start Given text
- Location: Trinity Peninsula
- Coordinates: 63°40′S 58°50′W﻿ / ﻿63.667°S 58.833°W
- Length: 11 nmi (20 km; 13 mi)
- Width: 4 nmi (7 km; 5 mi)
- Terminus: Prince Gustav Channel

= Russell West Glacier =

Glacier in Antarctica

Russell West Glacier is a glacier, 11 nmi long and 4 nmi wide, which lies immediately north of Detroit Plateau and flows from Mount Canicula westward into Bone Bay, on the north side of Trinity Peninsula. This glacier together with Russell East Glacier, which flows eastward into Prince Gustav Channel on the south side of Trinity Peninsula, form a through glacier across the north part of Antarctic Peninsula.

==Location==
Russell West Glacier flows west into the northwest shore of the western end of the Trinity Peninsula, which forms the tip of the Antarctic Peninsula.
Its mouth is in Bone Bay on the Bransfield Strait, northeast of Charcot Bay, east of the Orléans Strait, south of Astrolabe Island and southwest of Lafond Bay.
It is bounded to the southwest by the Gavin Ice Piedmont.
The head of the glacier is between Allen Knoll and Sirius Knoll.
At its mouth it passes Wimple Dome to the north.
- Copernix satellite view

==Mapping and name==
Russell West Glacier was first surveyed in 1946 by the Falkland Islands Dependencies Survey (FIDS).
end Given text
start Recorded data
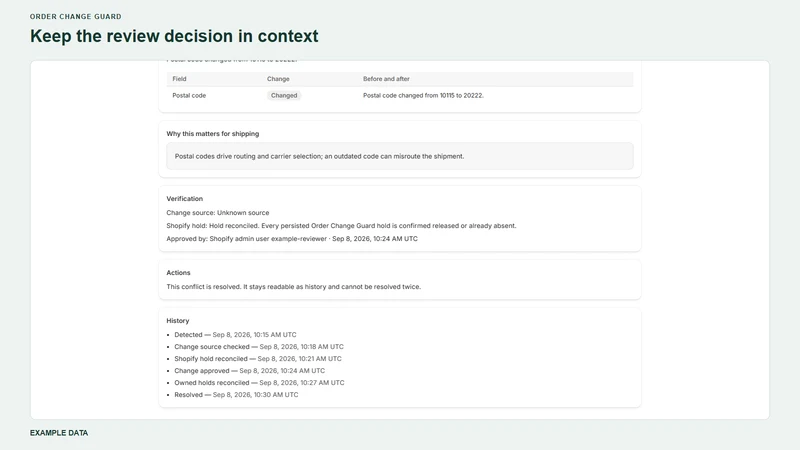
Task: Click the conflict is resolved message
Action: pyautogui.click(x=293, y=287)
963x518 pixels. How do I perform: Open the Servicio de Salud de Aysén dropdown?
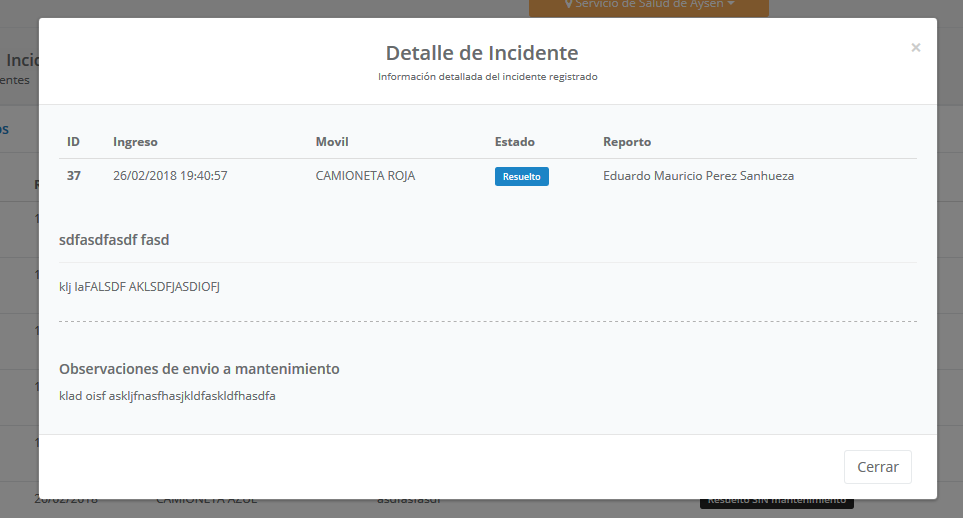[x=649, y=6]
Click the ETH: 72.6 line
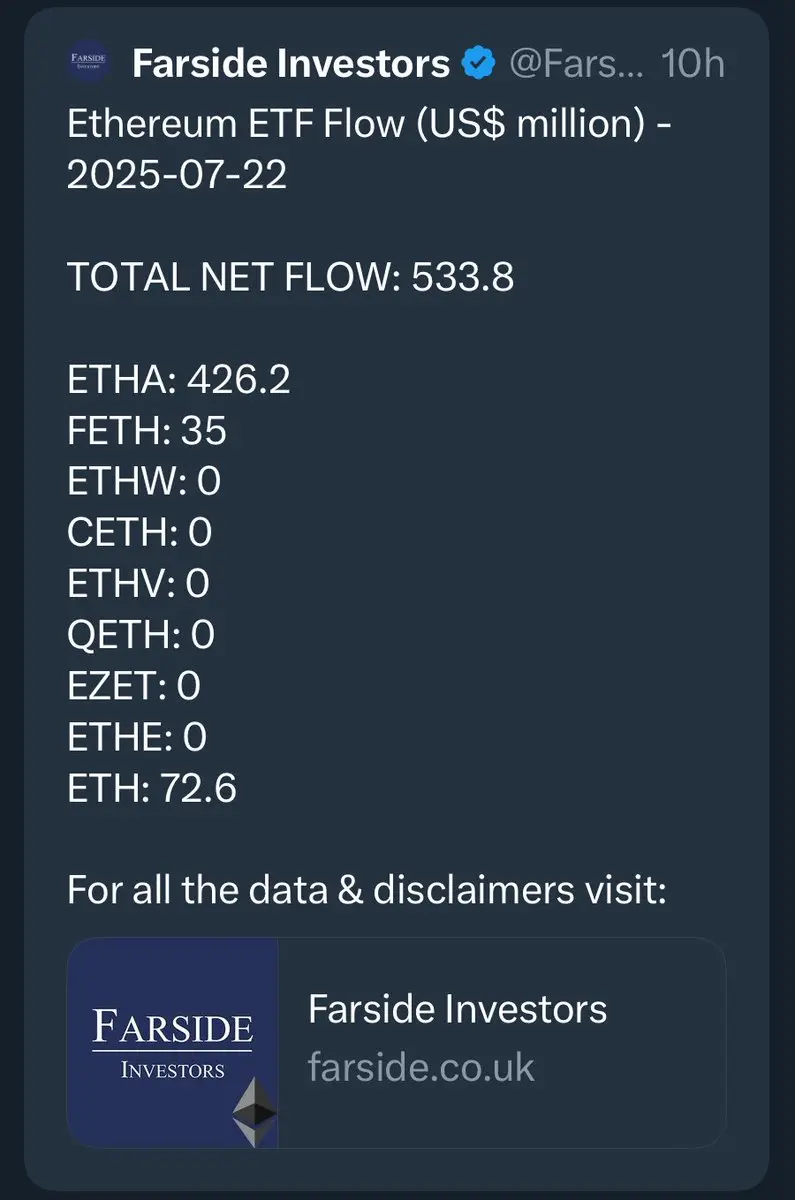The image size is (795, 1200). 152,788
end Recorded data
start Recorded data
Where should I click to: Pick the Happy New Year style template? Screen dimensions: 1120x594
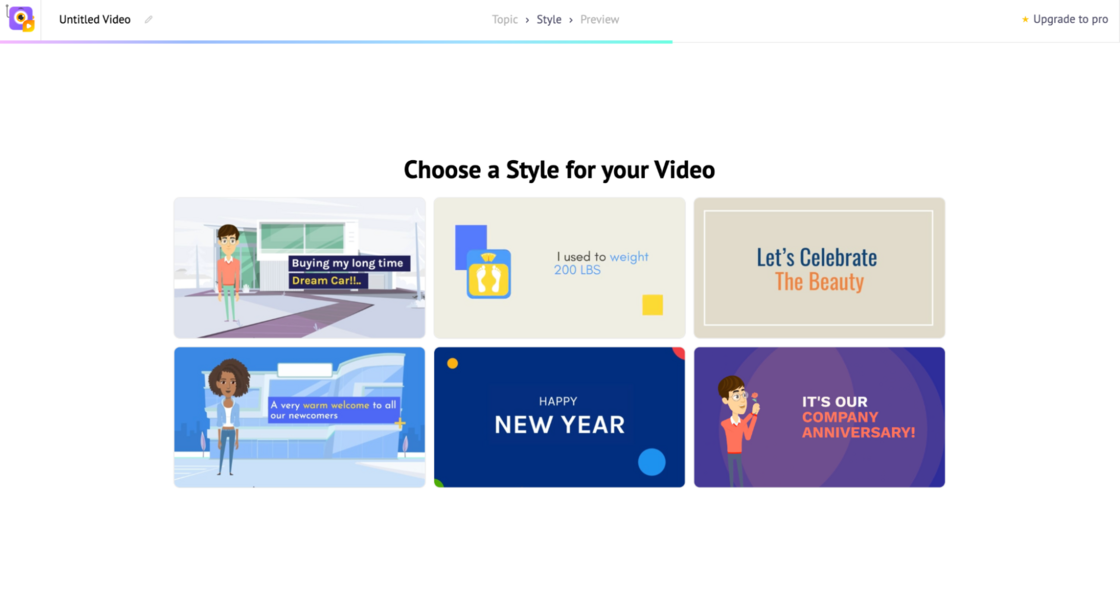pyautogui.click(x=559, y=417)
end Recorded data
**What is asked:**
a. Print the stretch of the glacier article from "Russell West Glacier is" through "of Lafond Bay.".
b. Name every bay mentioned in the glacier article.
c. Pick up the Russell West Glacier article after its final sentence and keep writing.
These rows have no connection to the glacier article.

**Results for the exercise:**
a.
Russell West Glacier is a glacier, 11 nmi long and 4 nmi wide, which lies immediately north of Detroit Plateau and flows from Mount Canicula westward into Bone Bay, on the north side of Trinity Peninsula. This glacier together with Russell East Glacier, which flows eastward into Prince Gustav Channel on the south side of Trinity Peninsula, form a through glacier across the north part of Antarctic Peninsula.

==Location==
Russell West Glacier flows west into the northwest shore of the western end of the Trinity Peninsula, which forms the tip of the Antarctic Peninsula.
Its mouth is in Bone Bay on the Bransfield Strait, northeast of Charcot Bay, east of the Orléans Strait, south of Astrolabe Island and southwest of Lafond Bay.

b. Bone Bay, Charcot Bay, Lafond Bay

c.
It was named by the UK Antarctic Place-Names Committee (UK-APC) for Victor Ian Russell, surveyor and leader of the FIDS base at Hope Bay in 1946.
Russell was head of the Hope Bay station in 1946 and 1947.
In April 1946 Russell led a party of four that, despite gales and snow, found a route across the northern Antarctic Peninsula via what is now called Russell East Glacier.
In July and August 1946 Russel reached the west coast via what is now called Russell West Glacier.

==Glaciology==
Russell West Glacier is in the moist climatic region of the west coast of Trinity Peninsula.
In this area rime ice is deposited in huge masses on the northwest faces of nunataks, and these occasionally break off and join the glacier ice below the nunatak.
In the late 1950s an ice block measuring 20 m by 4 by 4 m was found below a ridge on Mount Canicula that faces northwest.
(Mount Canicula stands on the divide separating Russell East Glacier and Russell West Glacier.)
The velocity of the glacier measured at its maximum ice thickness increased by 73% between 1993 and 2014.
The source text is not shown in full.